SOUTH PORTLAND, Maine — “Shark Week” for Mainers hasn’t just been on television.
Less than three weeks after New England’s first recorded great white shark attack on a human since the 1930s, a shark reportedly was seen lurking in the waters near Harpswell’s Great Island Boat Yard on Wednesday. On Thursday, Capt. Jim Harkins of the Portland-based Atlantic Adventures, who last month testified to having witnessed fearsome great whites off the coast of Maine, was one of several dozen participants at the 14th annual Casco Bay Classic MDA Sportfishing Open at Port Harbor Marine in South Portland.
The Discovery Channel’s popular “ Shark Week” promotion, now in its 25th season, wrapped up Thursday night as well.
Harkins on Thursday recalled his most memorable great white encounter on the first day of the local charity tournament — where the shark category does not include the protected great whites — while motoring his Atlantic Adventurer and four eager anglers out to his favorite deep sea fishing spots.
“We had him hooked on a line up at the bow of the boat, and we could see his tail fin sticking out past the stern,” Harkins said of the encounter.

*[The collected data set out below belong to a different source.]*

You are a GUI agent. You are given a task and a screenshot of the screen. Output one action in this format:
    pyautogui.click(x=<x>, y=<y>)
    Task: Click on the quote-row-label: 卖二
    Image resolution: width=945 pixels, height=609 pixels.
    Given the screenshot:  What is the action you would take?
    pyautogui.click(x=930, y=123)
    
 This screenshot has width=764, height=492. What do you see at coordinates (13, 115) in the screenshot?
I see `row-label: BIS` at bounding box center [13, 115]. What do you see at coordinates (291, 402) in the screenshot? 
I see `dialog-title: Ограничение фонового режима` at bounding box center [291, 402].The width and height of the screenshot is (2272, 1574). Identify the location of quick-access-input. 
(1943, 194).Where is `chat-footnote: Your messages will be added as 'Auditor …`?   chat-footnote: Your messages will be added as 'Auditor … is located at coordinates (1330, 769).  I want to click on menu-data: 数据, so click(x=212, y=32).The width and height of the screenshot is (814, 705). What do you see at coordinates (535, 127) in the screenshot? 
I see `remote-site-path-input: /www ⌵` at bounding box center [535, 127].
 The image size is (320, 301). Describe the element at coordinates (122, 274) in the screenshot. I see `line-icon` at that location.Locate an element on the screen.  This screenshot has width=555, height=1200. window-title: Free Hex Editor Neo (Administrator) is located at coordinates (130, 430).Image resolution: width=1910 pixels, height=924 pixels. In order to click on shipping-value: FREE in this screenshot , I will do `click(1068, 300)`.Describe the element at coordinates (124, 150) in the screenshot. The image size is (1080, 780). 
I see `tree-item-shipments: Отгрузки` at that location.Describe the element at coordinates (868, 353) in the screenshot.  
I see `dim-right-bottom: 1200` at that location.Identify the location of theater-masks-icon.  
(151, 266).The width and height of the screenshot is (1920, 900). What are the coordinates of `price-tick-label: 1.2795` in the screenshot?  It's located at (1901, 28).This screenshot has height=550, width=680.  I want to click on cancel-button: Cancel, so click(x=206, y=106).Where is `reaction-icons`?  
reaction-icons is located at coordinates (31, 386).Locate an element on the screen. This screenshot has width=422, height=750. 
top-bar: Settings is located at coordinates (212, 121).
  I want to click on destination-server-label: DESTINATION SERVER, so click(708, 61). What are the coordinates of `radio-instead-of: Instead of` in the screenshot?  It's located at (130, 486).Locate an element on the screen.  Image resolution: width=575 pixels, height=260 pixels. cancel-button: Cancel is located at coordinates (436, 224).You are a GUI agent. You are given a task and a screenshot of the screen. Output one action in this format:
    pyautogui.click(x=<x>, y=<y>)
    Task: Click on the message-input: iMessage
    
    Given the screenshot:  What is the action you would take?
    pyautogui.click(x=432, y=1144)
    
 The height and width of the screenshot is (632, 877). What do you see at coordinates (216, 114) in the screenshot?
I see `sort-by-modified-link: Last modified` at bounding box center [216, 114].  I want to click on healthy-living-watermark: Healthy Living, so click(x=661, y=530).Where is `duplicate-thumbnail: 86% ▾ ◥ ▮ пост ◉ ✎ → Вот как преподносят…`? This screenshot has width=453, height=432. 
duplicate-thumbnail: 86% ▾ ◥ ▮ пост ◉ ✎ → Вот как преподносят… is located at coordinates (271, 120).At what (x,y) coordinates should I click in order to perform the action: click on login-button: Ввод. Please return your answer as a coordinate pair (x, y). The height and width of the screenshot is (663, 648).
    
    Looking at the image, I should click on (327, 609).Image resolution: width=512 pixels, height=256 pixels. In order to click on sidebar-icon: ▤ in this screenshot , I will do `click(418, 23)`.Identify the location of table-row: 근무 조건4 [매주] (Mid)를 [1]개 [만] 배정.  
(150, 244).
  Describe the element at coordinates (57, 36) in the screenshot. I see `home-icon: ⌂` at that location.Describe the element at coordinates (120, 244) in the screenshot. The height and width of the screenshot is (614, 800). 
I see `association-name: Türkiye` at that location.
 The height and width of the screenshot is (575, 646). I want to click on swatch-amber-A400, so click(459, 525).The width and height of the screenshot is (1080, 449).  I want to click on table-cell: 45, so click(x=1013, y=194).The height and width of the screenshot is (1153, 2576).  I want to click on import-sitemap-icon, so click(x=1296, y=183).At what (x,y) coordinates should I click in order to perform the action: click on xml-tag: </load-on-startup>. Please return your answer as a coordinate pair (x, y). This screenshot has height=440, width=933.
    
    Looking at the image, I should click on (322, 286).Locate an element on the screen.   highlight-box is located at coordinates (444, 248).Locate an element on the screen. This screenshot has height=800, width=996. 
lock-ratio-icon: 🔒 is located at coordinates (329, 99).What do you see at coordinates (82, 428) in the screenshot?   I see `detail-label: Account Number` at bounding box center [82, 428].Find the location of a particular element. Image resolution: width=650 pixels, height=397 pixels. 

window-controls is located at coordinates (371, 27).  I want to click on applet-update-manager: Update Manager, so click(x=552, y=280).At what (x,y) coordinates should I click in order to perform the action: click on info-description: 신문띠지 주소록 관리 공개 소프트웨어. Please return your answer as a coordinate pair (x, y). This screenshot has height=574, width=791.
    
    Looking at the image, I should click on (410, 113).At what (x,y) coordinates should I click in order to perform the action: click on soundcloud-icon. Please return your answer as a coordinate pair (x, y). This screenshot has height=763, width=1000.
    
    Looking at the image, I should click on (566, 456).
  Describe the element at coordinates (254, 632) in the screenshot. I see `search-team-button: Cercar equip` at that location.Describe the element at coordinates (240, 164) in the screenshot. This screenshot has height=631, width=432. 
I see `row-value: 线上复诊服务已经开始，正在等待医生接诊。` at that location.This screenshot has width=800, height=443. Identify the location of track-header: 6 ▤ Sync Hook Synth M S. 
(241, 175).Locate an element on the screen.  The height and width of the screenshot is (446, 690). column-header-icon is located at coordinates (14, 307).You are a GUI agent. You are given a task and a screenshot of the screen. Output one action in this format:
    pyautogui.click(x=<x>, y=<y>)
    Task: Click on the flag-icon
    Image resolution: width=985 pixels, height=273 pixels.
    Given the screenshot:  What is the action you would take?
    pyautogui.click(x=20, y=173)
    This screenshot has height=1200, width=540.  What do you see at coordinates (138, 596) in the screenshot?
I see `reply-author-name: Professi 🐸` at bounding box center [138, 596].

The Atlantic Adventurer is a 30-foot-long boat, so Harkins said he estimated the apex predator was at least that long, and he defended the claim against skeptics who argue that the largest great whites ever recorded as being caught were around 23 feet in length.
Even the mechanical shark used as the almost supernatural man-eating great white in the 1975 blockbuster movie “Jaws” was only 25 feet long.
But according to Guinness World Records, “There are many claims of huge specimens up to [33 feet] in length,” although the record book noted that “few have been properly authenticated.”
To Harkins’ point, some the largest great whites on the official record — including a 20-plus-foot shark off Prince Edward Island in 1988 — have been discovered in the cold North Atlantic waters that flow past the coast of Maine.
And Harkins has been in those waters nearly all his life.
“I saw those [Internet] comments saying ‘Oh, Harkins doesn’t know what he’s talking about,’” he said Thursday. “But I didn’t just start fishing out here yesterday. I’ve spent decades on fishing boats out in these waters.”
He got his first job on a deep-sea fishing boat at age 11, he said, and as a child, would frequently jump in the ocean for swims during breaks in the action. One day, he said, he hopped in next to a five-gallon bucket hanging overboard to collect water to wash the deck, and a hungry mako shark shot up from underneath him.
Luckily, Harkins said, the aggressive shark clamped its razor-sharp teeth on the bucket, not Harkins.
“I never, ever jumped off the boat again after that,” he said.
On Thursday, as the Atlantic Adventurer headed out about 40 miles off the coast of Maine in search of codfish and, of course, sharks for the MDA Sportfishing Open, no great white dorsal fins popped up in the area.
But sharks were certainly on the roste. Brunswick native Chris Wegner and Buffalo, N.Y., resident Adam Steck — who joined Vanessa Tarr of Portland and Tony Gelardi of Kennebunkport as the anglers on the excursion for Day 1 of the tourney — each hooked a blue shark before the Atlantic Adventurer motored back into Port Harbor Marine for its weigh-in.
The crew was able to haul Wegner’s 9-foot shark into the boat, but Steck’s shark broke the line after an hourlong tug of war. Blues were not among the sharks counted in the tournament, but the Adventurer did bring in the first fish of the day in the codfish category, however temporarily claiming first place with a 25.5-inch cod.
The tournament continues through Saturday.
“I’m not going to lie: That was a dream come true,” Wegner said after landing the shark, estimated at about 225 pounds. “That was wild. You could feel it in every muscle, right from your [butt] up through your shoulders.”